Demande anticipée d’AMM
Une demande anticipée d’AMM est une demande émanant d’une personne qui ne cherche pas à obtenir une AMM tout de suite, mais qui souhaite prendre les devants au cas où elle perdrait sa capacité à consentir. Les personnes qui ne sont pas en situation de handicap ont parfois des croyances erronées sur la qualité de vie lorsqu’on est porteur d’un handicap. Il leur est donc difficile d’imaginer et d’évaluer la douleur future. Les personnes en situation de handicap considèrent souvent que leur qualité de vie est similaire à celle des personnes qui ne sont pas en situation de handicap. Les personnes qui ne sont pas en situation de handicap ont tendance à considérer la qualité de vie des personnes en situation de handicap comme inférieure à la leur. La demande anticipée d’AMM ne devrait pas être étendue pour permettre à une personne de consentir à l’AMM pour quelqu’un d’autre, car ces décisions seraient fondées sur des stéréotypes et des stigmates sur la vie avec un handicap.
Maladie mentale en AMM
La loi canadienne permettra aux personnes atteintes d’une maladie mentale d’accéder à l’AMM à partir de mars 2023. Les personnes atteintes d’une maladie mentale présentent des vulnérabilités uniques liées à leur maladie.
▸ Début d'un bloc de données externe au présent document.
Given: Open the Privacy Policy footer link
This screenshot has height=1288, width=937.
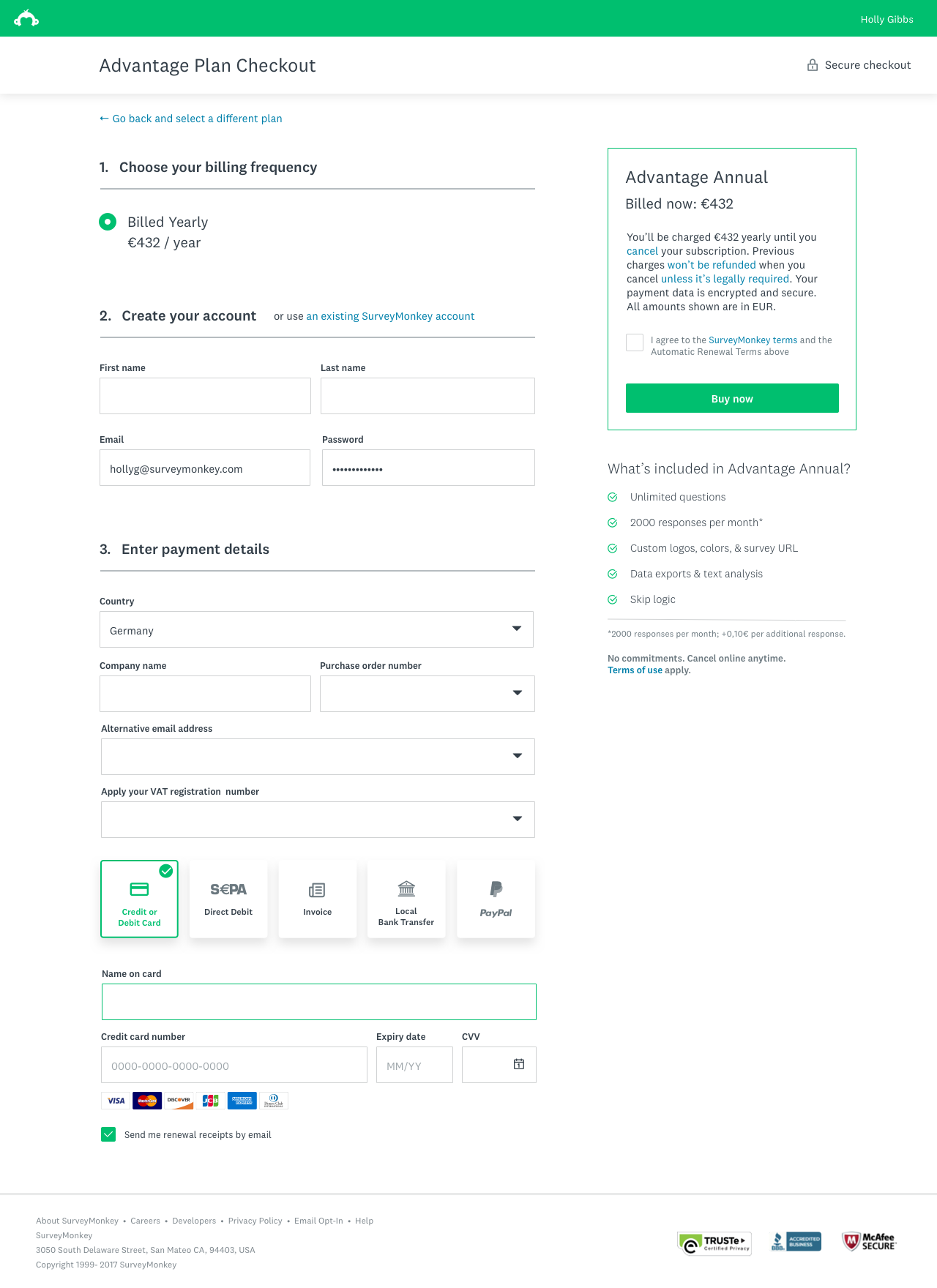Looking at the screenshot, I should coord(255,1221).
Par exemple : les conditions sociales qui entourent la maladie mentale et le fait que les pensées suicidaires ont tendance à être un symptôme de la maladie mentale elle-même. En raison de ces vulnérabilités, la maladie mentale devrait être exclue des catégories admissibles à l’AMM.
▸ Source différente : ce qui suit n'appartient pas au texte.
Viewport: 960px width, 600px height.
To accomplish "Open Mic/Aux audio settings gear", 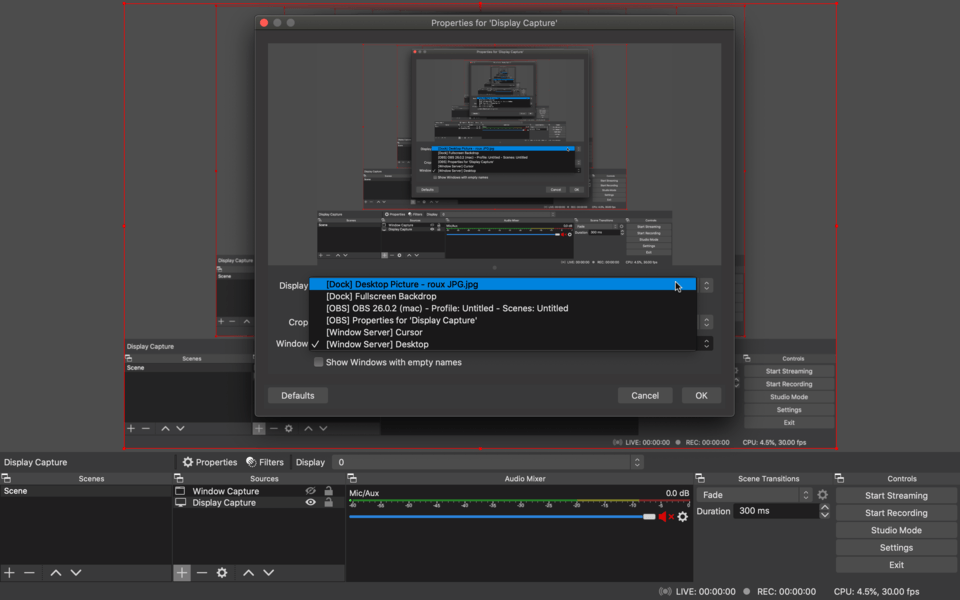I will tap(683, 517).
Ces vulnérabilités sont encore plus grandes pour les personnes ayant une déficience intellectuelle ET une maladie mentale. Elles ont plus de mal à trouver du soutien et à être diagnostiquées. Elles risquent d’être surmédicalisées et placées en institution. Cela augmente le risque qu’une personne demande une AMM, même si son état est traitable. Nous avons demandé au Comité de discuter davantage de cette question. Nous voulons qu’il s’attache à combler les lacunes en matière de soins de santé mentale pour toutes les personnes au Canada, y compris celles qui ont une déficience intellectuelle.
Soins palliatifs ou AMM
Au Canada, le soutien en matière de soins palliatifs est inadéquat, sous-financé et peu accessible, contrairement à l’AMM. Le Comité doit prendre en compte l’état des soins palliatifs au Canada et leurs effets sur les personnes en situation de handicap.
Le système canadien de surveillance de l’AMM doit être considérablement amélioré. Selon nous, le gouvernement devrait faire une étude sur les soins palliatifs et les autres supports pour les personnes en situation de handicap. Cela devrait être une priorité. Il devrait recueillir les rapports des patient(e)s en situation de handicap sur les soins qu’ils et elles reçoivent et leurs effets. Cela permettrait de déterminer si les personnes en situation de handicap font l’objet de pressions, de contraintes ou de persuasions pour se tourner vers l’AMM.
Inclusion Canada est extrêmement préoccupé par la législation actuelle entourant l’AMM et par les conséquences potentiellement négatives que cela pourrait avoir sur les personnes en situation de handicap si la législation est étendue. Notre combat contre l’AMM n’est pas terminé.